Taking a competitive technology advantage

by 01 Nov 2006

Technology is revolutionising the practice of HR within many companies. Melissa Yen explores how HR related technology can assist organisations in establishing a competitive advantage

In the midst of a war for talent, HR needs an effective understanding of the information systems that can give them an edge in analysing workforce data about their company. Such data can make or break a company when it comes to having the necessary labour and skill sets to meet future productivity targets, and a strong understanding of the implications of such data can also assist HR in being taken seriously at the table.

Various HR technologies can assist HR departments and their companies in understanding strategic people issues such as workforce planning and talent management. One of the key drivers of workforce technology is the changing labour market, according to Ari Kopoulos, national sales and marketing manager for Employee Connect. As a result, Kopoulos believes HR will need to focus on knowledge worker initiatives and strategies.

“The high turnover among generations X and Y, and the rapidly approaching retirement of the baby boomer generation, creates a challenge for HR,” he says. As such, programs need a balanced mix to meet the needs of a highly skilled, employable and mobile knowledge workforce, while maintaining the favourite HR principles of consistency and precedent.

Other key developments have been in the area of HR metrics. Business intelligence means that most HR solutions are now delivered with advanced reporting tools, effectively managing HR process compliance through configurable control and indicator metrics, says Kopoulos. Such tools offer a platform to forecast and project demand based on skills and competencies.

With a trend towards keeping key competencies of staff on record, workforce technologies can help organisations to identify top performers and potentials. They also offer a corrective pathway for underperformers by drilling into their core competencies and behaviour, Kopoulos adds. “This real-time access to data is changing the way in which deployment decisions are made.”

Keeping the competitive edge

The key to such technology is viewing its deployment as a strategic lever that will provide the organisation with an advantage over competitors. Most organisations view technology as simply “keeping up with the Jones”, according to Mathew French, national sales and marketing manager for Snowdrop Systems. Furthermore, while organisations may claim people are their most important asset, many struggle to provide evidence that this is the case, and even less actually make use of this advantage in the marketplace.

“Unless it is clearly identified in the strategic plan, backed by some strategies and actions, it simply does not happen,” French says. In order to maximise the competitive advantage of technology, HR must receive sufficient support from the senior level.

“Like everything else, it all starts at the top. It is up to the CEO to drive the values of the organisation, take a personal interest in how the technology is used and what benefits that the organisation derives from it. Too often, HR managers are left to their own devices without much interest and support from the top.”

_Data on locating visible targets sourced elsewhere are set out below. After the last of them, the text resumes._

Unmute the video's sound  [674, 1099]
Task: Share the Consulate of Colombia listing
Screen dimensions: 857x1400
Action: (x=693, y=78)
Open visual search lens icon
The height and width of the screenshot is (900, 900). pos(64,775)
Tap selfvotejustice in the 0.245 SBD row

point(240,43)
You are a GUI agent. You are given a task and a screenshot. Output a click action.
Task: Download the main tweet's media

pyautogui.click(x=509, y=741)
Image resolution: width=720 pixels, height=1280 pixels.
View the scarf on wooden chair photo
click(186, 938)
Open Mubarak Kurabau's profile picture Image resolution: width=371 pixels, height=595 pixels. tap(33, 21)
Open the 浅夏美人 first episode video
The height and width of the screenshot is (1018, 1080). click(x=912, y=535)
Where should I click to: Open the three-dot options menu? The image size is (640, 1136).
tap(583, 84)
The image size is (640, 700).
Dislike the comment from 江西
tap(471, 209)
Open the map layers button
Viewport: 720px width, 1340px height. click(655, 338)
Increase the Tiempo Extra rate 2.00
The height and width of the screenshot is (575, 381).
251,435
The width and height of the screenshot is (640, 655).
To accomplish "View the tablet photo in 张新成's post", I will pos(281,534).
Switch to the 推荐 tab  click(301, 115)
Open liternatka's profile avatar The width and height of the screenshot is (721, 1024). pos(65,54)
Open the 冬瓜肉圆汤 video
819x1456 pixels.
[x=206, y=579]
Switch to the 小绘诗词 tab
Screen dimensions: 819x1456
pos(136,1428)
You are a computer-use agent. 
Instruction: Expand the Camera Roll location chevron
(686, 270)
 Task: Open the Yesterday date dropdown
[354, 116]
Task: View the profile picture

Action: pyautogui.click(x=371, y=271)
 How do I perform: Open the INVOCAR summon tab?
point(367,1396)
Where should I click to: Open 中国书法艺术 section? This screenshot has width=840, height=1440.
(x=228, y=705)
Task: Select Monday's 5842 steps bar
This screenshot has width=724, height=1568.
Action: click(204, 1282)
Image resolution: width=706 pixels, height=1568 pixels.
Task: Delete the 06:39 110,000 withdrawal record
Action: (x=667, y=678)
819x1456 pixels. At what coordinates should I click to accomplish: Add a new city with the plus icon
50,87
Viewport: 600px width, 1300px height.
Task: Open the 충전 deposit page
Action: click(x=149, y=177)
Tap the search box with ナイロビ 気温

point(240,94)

Traditionally, Kopoulos says HR has often been thought of as a follower of business technology rather than a leader. With technology changes driven more by the likes of finance and IT, he says HR has merely has peripheral input to system scoping and selection. “With the shift to a value added HR consulting model, an understanding of technology and the benefits it can bring will be critical in delivering competitive advantage.”

Having a system in place that identifies, measures, develops and retains talent while reducing the cost of acquisition and management of your talent is where true competitive advantage lies, according to Kopoulos. Developing a workforce with talent and skills specifically targeted to the business objectives directly impacts the overall success of the company.

A workflow-based, enterprise-wide system, with an integrated approach to recruitment, development, performance, succession and retention functions can provide a competitive advantage, Kopoulos says, through its ability to help identify and communicate a company’s performance objectives as well as attract, identify and recruit key talent from a number of talent pools. Furthermore, such systems also enable the management of development plans that link individuals to performance objectives and regularly evaluate performance and development results against consistent metrics.

Bugs in the system

The main downfalls of such systems lie in the areas of time and resources, French says. “Most HR professionals significantly underestimate both. For most, it is their first experience, so they have little to fall back on. The trend is always for as quick an implementation as possible. In reality, this rarely works.”Too often, he says HR managers forget how busy they are, and while technology may be a high priority, they still have their day-to-day job responsibilities.

Managing expectations is also important in delivering a successful technology project, French adds. It is important for HR to create realistic internal expectations that they will be able to deliver to their customers. Producing a detailed project plan is also critical, he says. “This is where time delays are most likely. Develop ‘what if’ scenarios around these.”

Most importantly, French says all HR departments should be realistic in their implementation. Speed has its risks, and he says quality and its lasting effects must be focused on.

Workforce technologies can also be expensive to maintain, according to Kopoulos. “There are some solutions that demonstrate exceptionally well, but require significant resources to maintain the various components that drive their very intelligence.” As such, HR should be aware that employees may not welcome the new system, and approach this accordingly.

HR practitioners can also run into problems with how the systems are used and integrated with different business functions. Kopoulos says there may be inconsistencies in how individual organisation units define, apply and measure the role of talent management, which can cause a lack of cohesion amongst business units. Within the HR function itself, Kopoulos also notes that integration compatibility with existing HR information systems must also be taken into consideration.